There are a variety of bacteria, parasites and viruses that cause health problems when humans ingest them in drinking water. Testing water for each of these germs is difficult and expensive. Instead, water quality and public health workers measure coliform levels. The presence of coliforms in drinking water suggests there may be disease-causing agents in the water.
Coliforms are a broad class of bacteria that live in the digestive tracts of humans and many animals. Labs may test for total coliforms, fecal coliforms, or E. coli, any of which indicate microbial contamination. Results are generally reported as no coliforms present, the actual number of organisms detected per 100 ml of water, or as too numerous to count. Some labs may simply report results as bacteriologically safe or unsafe. If your drinking water contains more than 1 total coliform org/100 ml or is reported as unsafe bacteriologically, the well should be disinfected and retested in one to two weeks.
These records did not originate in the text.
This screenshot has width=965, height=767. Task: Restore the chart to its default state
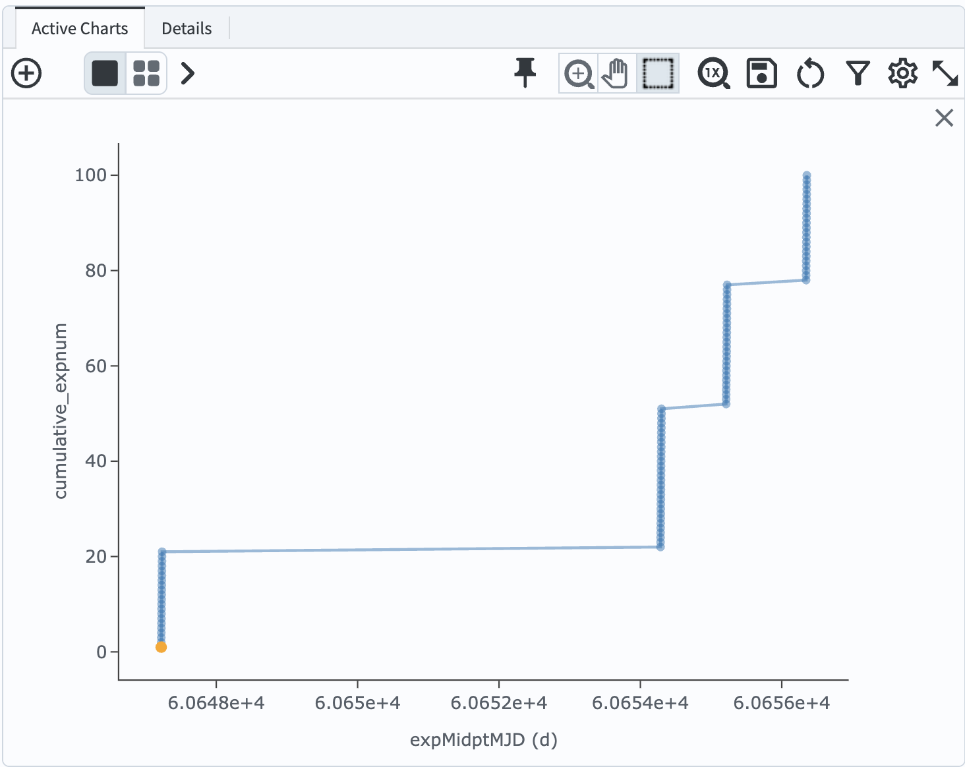click(810, 73)
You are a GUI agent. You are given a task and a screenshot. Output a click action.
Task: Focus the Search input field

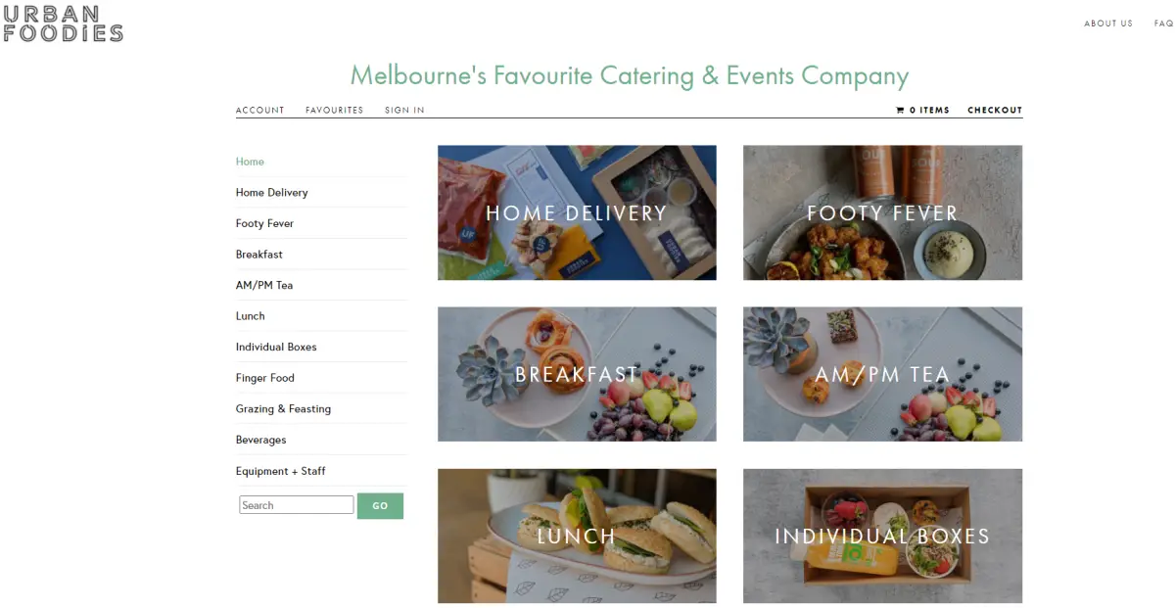[297, 505]
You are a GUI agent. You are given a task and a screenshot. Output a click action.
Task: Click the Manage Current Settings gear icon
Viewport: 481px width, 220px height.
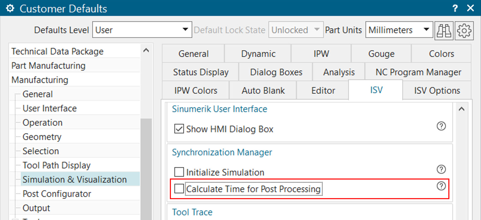coord(465,30)
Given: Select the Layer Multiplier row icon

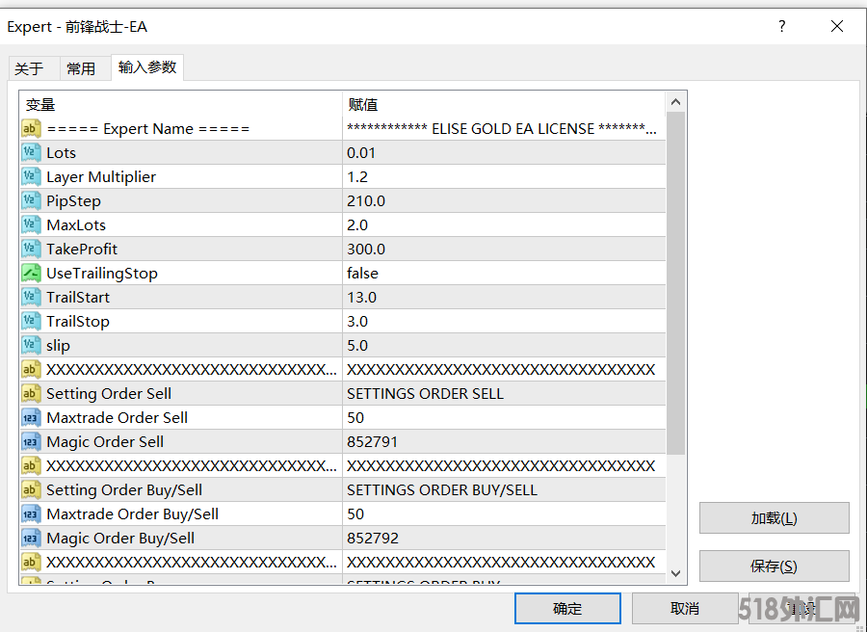Looking at the screenshot, I should coord(31,176).
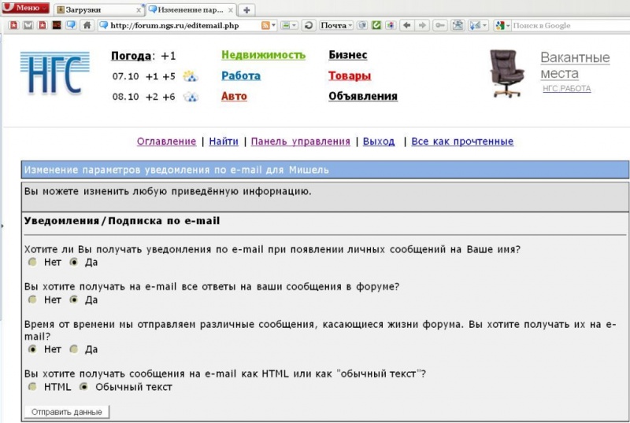This screenshot has width=630, height=423.
Task: Click the office chair advertisement image
Action: tap(506, 73)
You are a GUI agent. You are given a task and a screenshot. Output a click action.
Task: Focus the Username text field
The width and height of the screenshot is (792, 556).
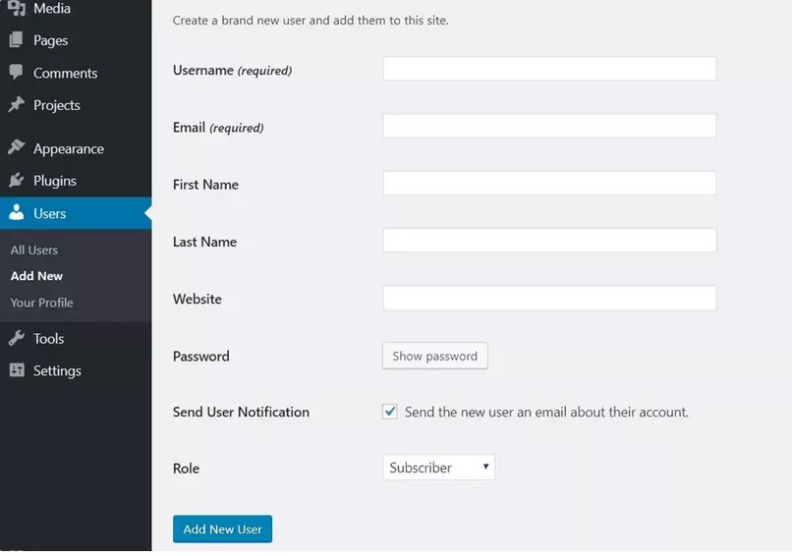(549, 69)
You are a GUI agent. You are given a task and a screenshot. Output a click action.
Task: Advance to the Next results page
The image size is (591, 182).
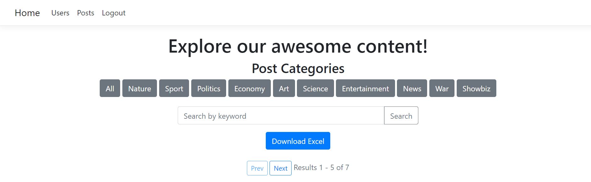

If subsequent tests indicate bacteria are still present, the source of the contamination must be identified and eliminated before the water is safe to drink.
Disinfecting Contaminated Wells
There are several options for private water supply disinfection. These include continuous Chlorination, Shock Chlorination, Ultraviolet Radiation (UV), Ozone Treatment, Boiling and Pasteurization. Each of these methods has advantages and limitations, but they are all intended for use on clean, clear water. Water supplies must be sealed and protected from sources of bacterial contamination for disinfection methods to function properly.
Chlorination is the standard method for disinfecting wells because it is highly effective against bacteria. However, the drawbacks include: safety issues in handling concentrated chlorine; the taste it gives the water; the required contact time; its variable effectiveness against other microorganisms.